Bahasa menjadi penting karena kita tidak bisa bicara di depan masyarakat dan hanya mengatakan bahwa “bicara saya hanya dipahami oleh orang SMP”.
Ketika kita mau menjelaskan ke masyarakat tentang masalah, kebutuhan dan isu, maka cari bahasa atau cari cara yang membuat masyarakat memahami ketiga hal tersebut dengan mudah.
Tentu saja, banyak definisi mengenai ini. Tapi saya ingin tegaskan bahwa ketiga hal tersebut kita bicarakan dalam konteks pemberdayaan masyarakat.
Tentang masalah dan isu, kalau kita lihat infotainment, maka isu mereka definisikan sendiri. Begitu juga di dunia politik. Di ranah pembangunan atau fasilitasi, isu berbeda bukan?
Bagaimana membedakan isu, masalah atau kebutuhan?
Saya ambil contoh. Saya ASN dan sudah telah diangkat selama 20 tahun. Setiap hari kecuali hari libur saya di kantor. Peraturan di kantor saya bahwa setiap orang yang masuk kantor harus memakai sepatu.
Karena itu saya memiliki 1 sepatu dan setiap hari saya gunakan ke kantor. Suatu hari sepatu saya robek, sehingga jempol saya sedikit kelihatan. Saya menggunakan sepatu ini ke kantor. Sejauh ini apakah saya mempunyai masalah?
Sepanjang saya masih ke kantor menggunakan sepatu itu, sejauh itu bukan masalah.
Karena harapan saya adalah “bisa ke kantor menggunakan sepatu”. Kalau sesuatu masih berjalan sesuai harapan, maka itu berarti belum ada masalah.
Dalam konteks ini, saya masih tetap memakai sepatu itu meskipun robek. Itu belum masalah. Walaupun, nanti ada orang lain yang akan mengatakan bahwa “sepatumu robek”. Itu artinya ia berada dalam sebuah kategori masalah yang masih bisa ditoleransi.
Bisa diberi contoh?
Ada yang masih bisa kita toleransi, dan ada yang tidak bisa kita toleransi. Masyarakat kalau kita tanya apa masalanya, “kami kesulitan air bersih”. Lalu kita tanya “sejak kapan” mereka menjawab “5 tahun yang lalu”.
Apa yang dilakukan “mencari sumber air yang lain”. Itu berarti masyarakat masih toleransi terhadap kekurangan air selama 5 tahun.
Selanjutnya, kalau saya tidak melakukan apa-apa terhadap sepatu saya, maka suatu saat saya tidak bisa masuk kantor, ini sudah menjadi isu. Apalagi jika kaki terantuk dan mengeluarkan darah, ditusuk paku, bias tetanus. Itu sudah menjadi isu.
Maknanya apa?

— Kumpulan Data —

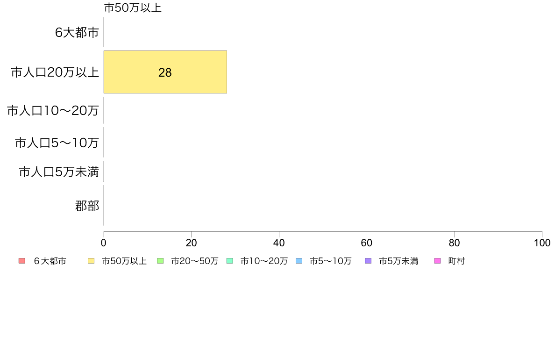The height and width of the screenshot is (344, 555).
Task: Click the 市人口20万以上 axis label
Action: (x=55, y=72)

— Soal Latihan —
1. Dalam bacaan tentang masalah, kebutuhan, dan isu, sejak kapan masyarakat kesulitan air bersih?
2. Teruskan bacaan tentang perbedaan masalah, kebutuhan, dan isu, mulai setelah kalimat terakhirnya.

— Jawaban Tiap Soal —
1. Sejak 5 tahun yang lalu.

2.
Salah satu dosanya para perencana adalah mempermasalahkan segala sesuatu yang tidak ada. Pada contoh tadi, sepanjang saya masih bisa menggunakan sepatu tersebut ke kantor, maka itu bukanlah masalah. Namun suatu saat, saya tidak bisa ke kantor, maka itu adalah masalah. Dan masalah saya adalah “saya tidak bisa ke kantor seperti biasa”.
Pada konteks desa, bayangkan bahwa kita berhadapan dengan kades, dan ia bilang, pak kami punya sayuran sekian ikat per minggu, tomat dan lainnya sekian perminggu.
Kita akan menyebut itu persoalan atau masalah ketika dia mengatakan hasil-hasil tersebut tidak bisa di angkut ke pasar karena jalan rusak. Baru kita percaya bahwa jalanan menjadi soal.
Ini yang harus semua pihak pahami bahwa kita harus selalu tunduk pada keputusan permasalahan sebelum konfirmasi dan cek gejala dan fakta-fakta penguatnya.
Apa yang ingin disampaikan ke Pemerintah dan fasilitator program?
Pesan buat kita adalah Pemerintah atau fasilitator adalah masyarakat desa juga harus paham situasinya, lalu ia berpikir bahwa inilah jalan keluarnya. Tapi kita juga paham bahwa orang desa, karena dia hidup sehari-hari dengan situasi seperti ini, ia juga seringkali tidak dapat mengetahui apa sesungguhnya yaag ada di desa tersebut.
Karena itu, masyarakat desa membutuhkan orang luar seperti perencana, fasilitator, pendamping untuk membicarakan hal tersebut.
Para pengambil kebijakan harusnya menyadari ini untuk memberi ruang masuknya ‘fasilitator’ itu, yaitu mereka yang bisa membantu masyarakat menemukenali potensi, keadaan dan mengurai persoalan-persoalan yang menggelisahkan di antara mereka. (KAS)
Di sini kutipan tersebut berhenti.